Radu D
Radu D

Reputation: 3555

Unittest GUI client

For my current project I develop a GUI that is used for configuring a server. The GUI is using some services to run commands.

Did you ever developed unit tests for a GUI client? Can you suggest me some architectural approaches in order to have my project unittestable?

Thanks, Radu

Upvotes: 0

Views: 155

Answers (4)

Gishu
Gishu

Reputation: 136663

I don't write unit tests for GUI clients. GUIs make my tests slow.

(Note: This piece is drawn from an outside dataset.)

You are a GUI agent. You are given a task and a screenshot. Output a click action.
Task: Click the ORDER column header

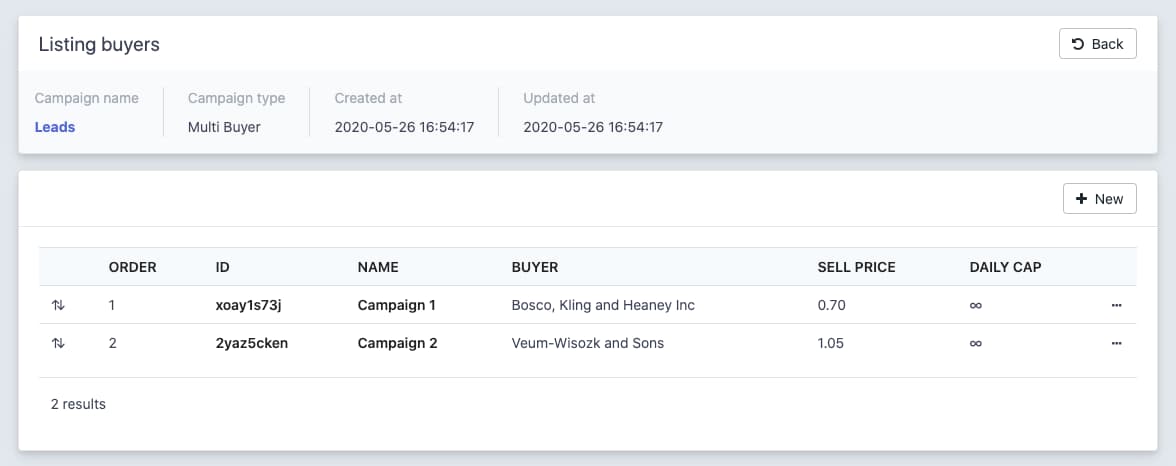tap(132, 267)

Instead split your client into a GUI skin on top of a set of classes. Search for PresentationModel or MVVM patterns for more information. Once you've done that, you can write (listed in decreasing order of speed and volume)

  • unit tests for the classes. (fast - microseconds per test)
  • Acceptance tests that operate the client like a real user but operate under-the-skin/GUI by exercising the presenters or the ViewModels (slower than unit tests)
  • a few sanity UI acceptance tests (that use a library like White) that verify that the GUI is hooked up to the underlying classes correctly. (slowest)

Upvotes: 1

yoosiba
yoosiba

Reputation: 2206

Hey.
For 'desktop' application use White to test GUI from unit test framework. For web app use Watin.

Upvotes: 1

treze
treze

Reputation: 3299

Besides the possibility of "gui-testing" your application with different tools that are developed for that, I would recommend using some passive view patterns like MVP for WinForms or MVVM(P) for WPF. By this way almost all intelligence is in the presenter, and by mocking away the view you can test it pretty well.

Upvotes: 1

pelya
pelya

Reputation: 4524

You may try libraries Dogtail for Linux or Pywinauto for Windows - the tests I've written with those libs looked like: Click that button, then watch if the server state changes as expected.